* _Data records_
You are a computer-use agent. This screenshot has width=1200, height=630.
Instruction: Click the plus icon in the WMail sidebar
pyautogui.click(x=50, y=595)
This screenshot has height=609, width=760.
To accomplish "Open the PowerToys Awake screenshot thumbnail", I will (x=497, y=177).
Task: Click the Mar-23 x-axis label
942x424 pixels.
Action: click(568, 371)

...

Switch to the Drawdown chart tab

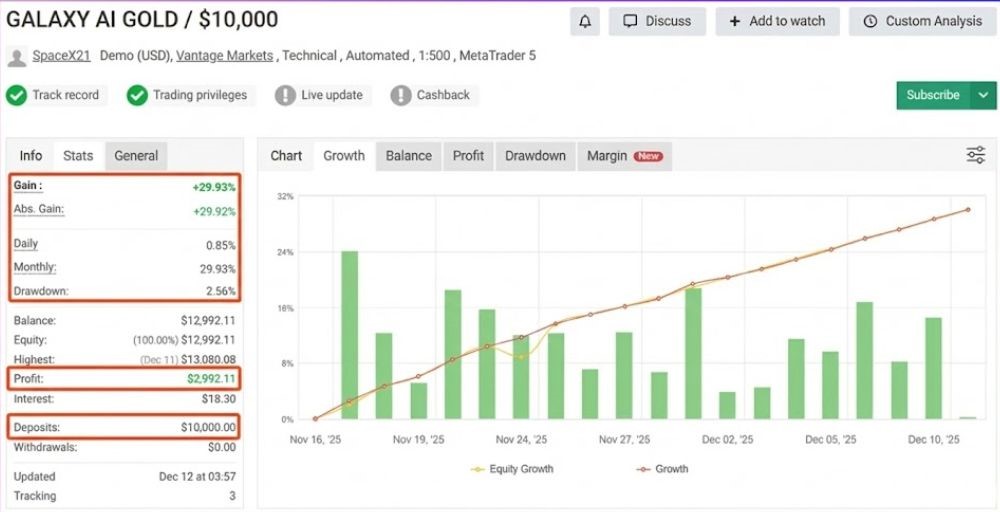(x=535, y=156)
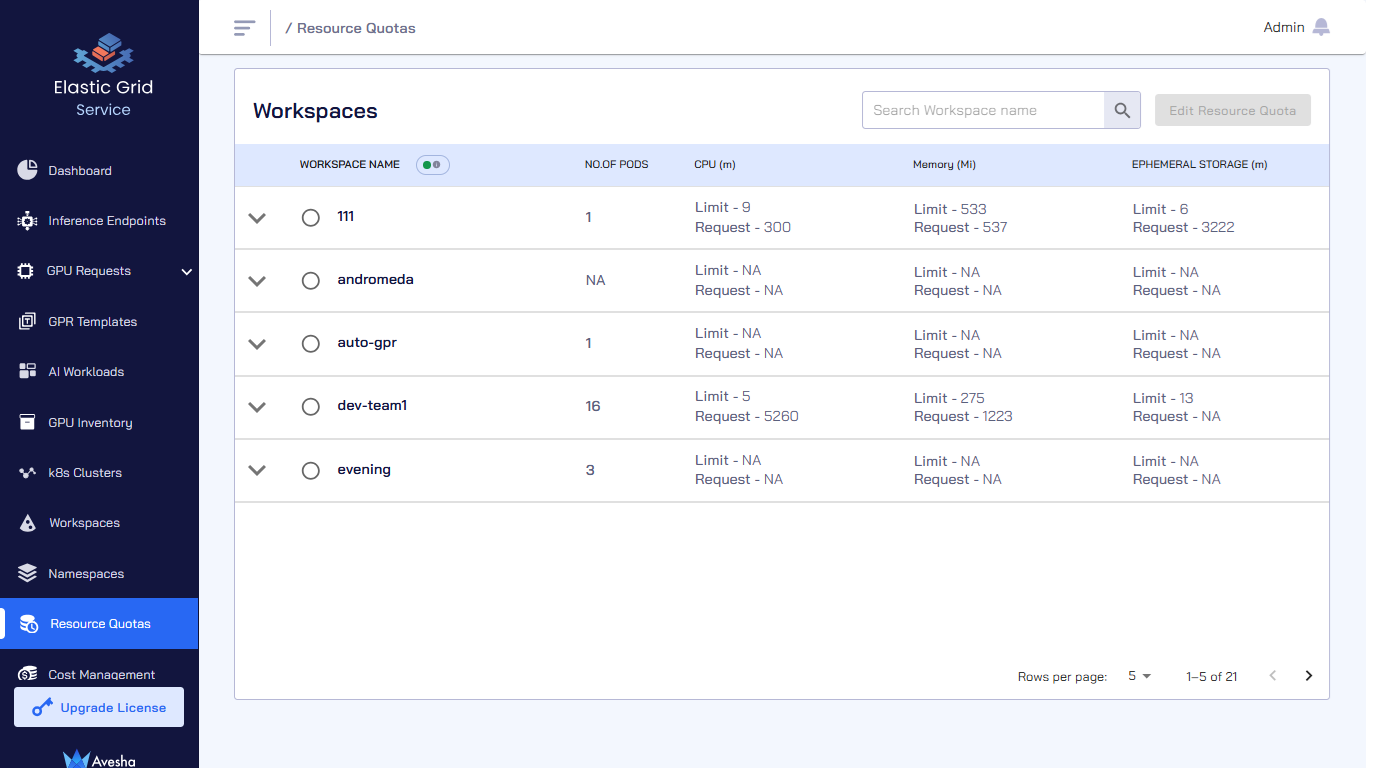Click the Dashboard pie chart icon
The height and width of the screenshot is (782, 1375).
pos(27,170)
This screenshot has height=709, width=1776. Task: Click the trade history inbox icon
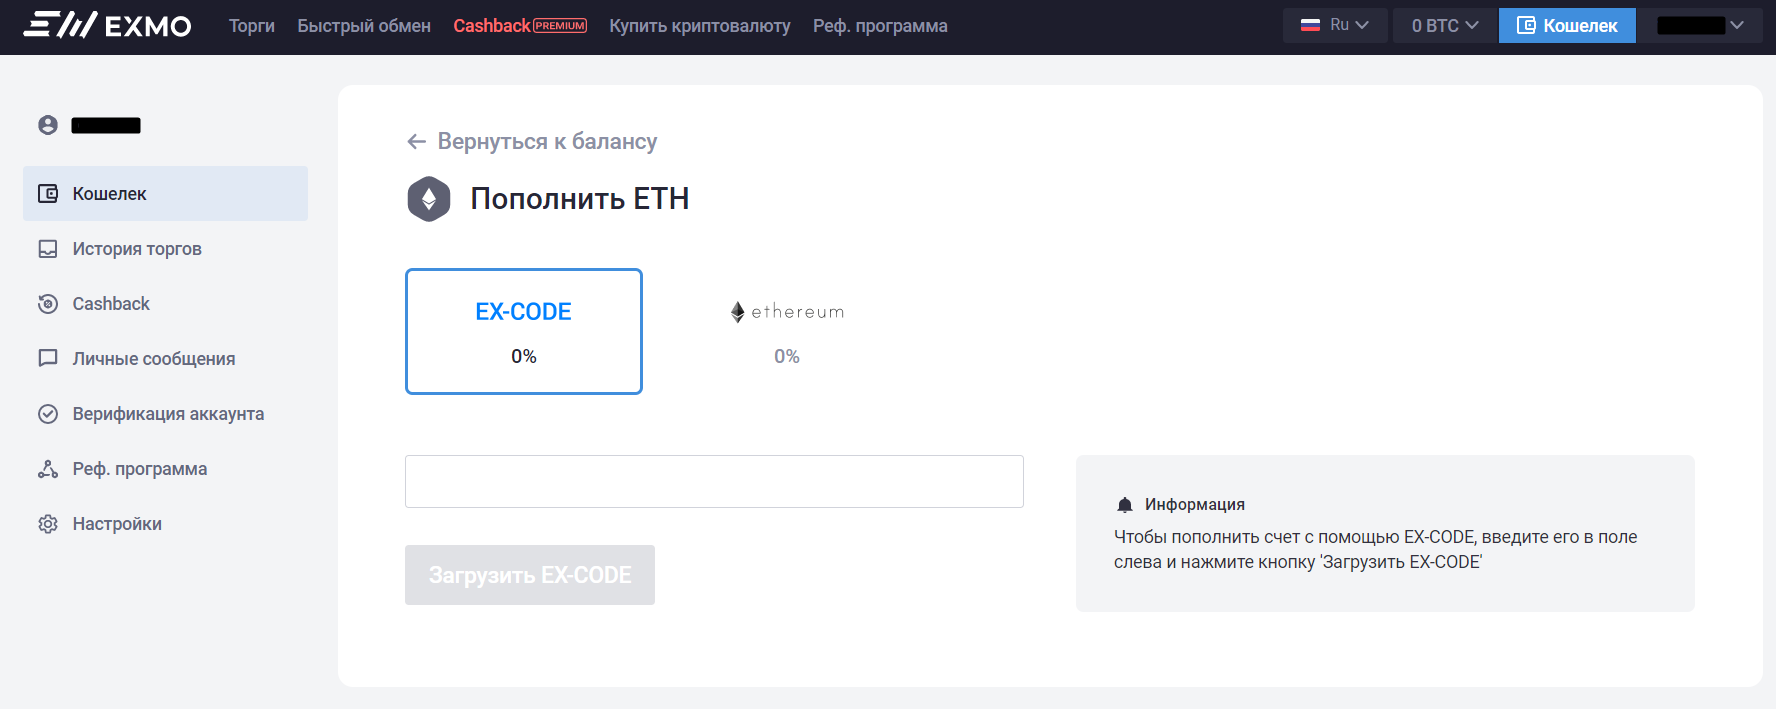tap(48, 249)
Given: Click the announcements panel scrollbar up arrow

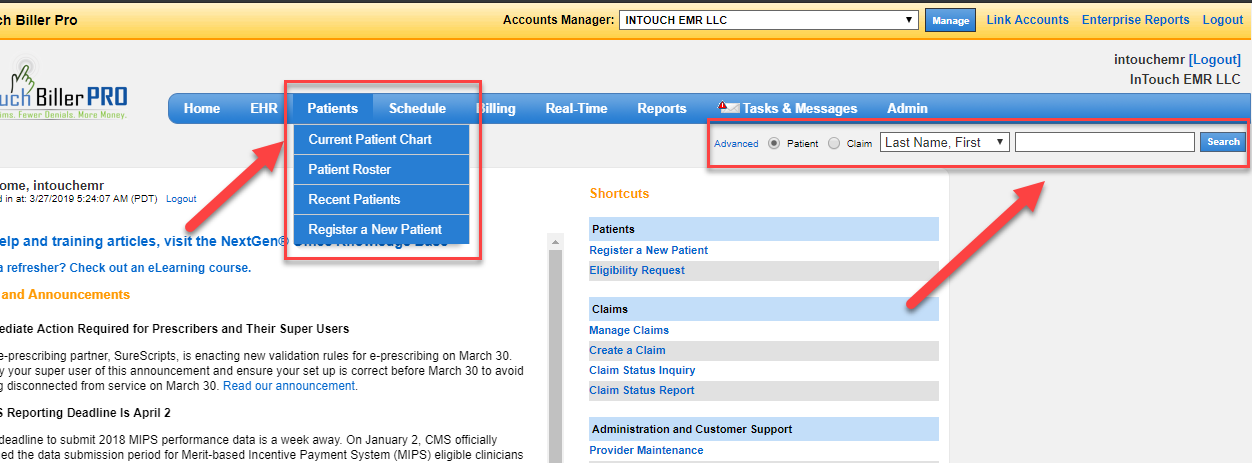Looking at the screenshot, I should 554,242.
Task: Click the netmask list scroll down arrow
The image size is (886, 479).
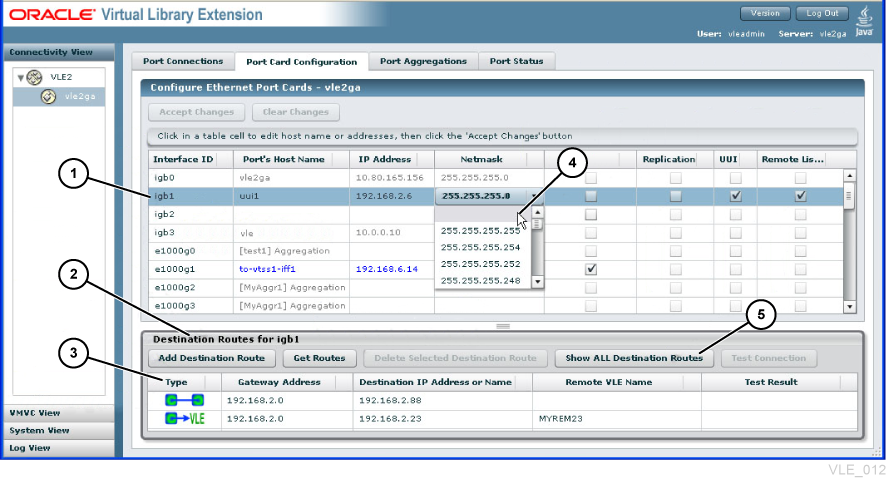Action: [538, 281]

...

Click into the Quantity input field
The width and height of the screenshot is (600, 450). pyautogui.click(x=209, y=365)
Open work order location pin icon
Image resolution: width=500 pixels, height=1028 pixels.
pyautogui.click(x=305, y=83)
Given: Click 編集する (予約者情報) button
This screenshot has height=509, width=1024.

* _Required work_
With the pictures removed from your copy, retype the lines above from the one that contains "This screenshot has height=709, width=1776." through the one that contains "Task: Click the netmask", exactly.

* _Result_
This screenshot has height=709, width=1776. Task: Click the trade history inbox icon
tap(48, 249)
Given: Click the announcements panel scrollbar up arrow

Looking at the screenshot, I should 554,242.
Task: Click the netmask list scroll down arrow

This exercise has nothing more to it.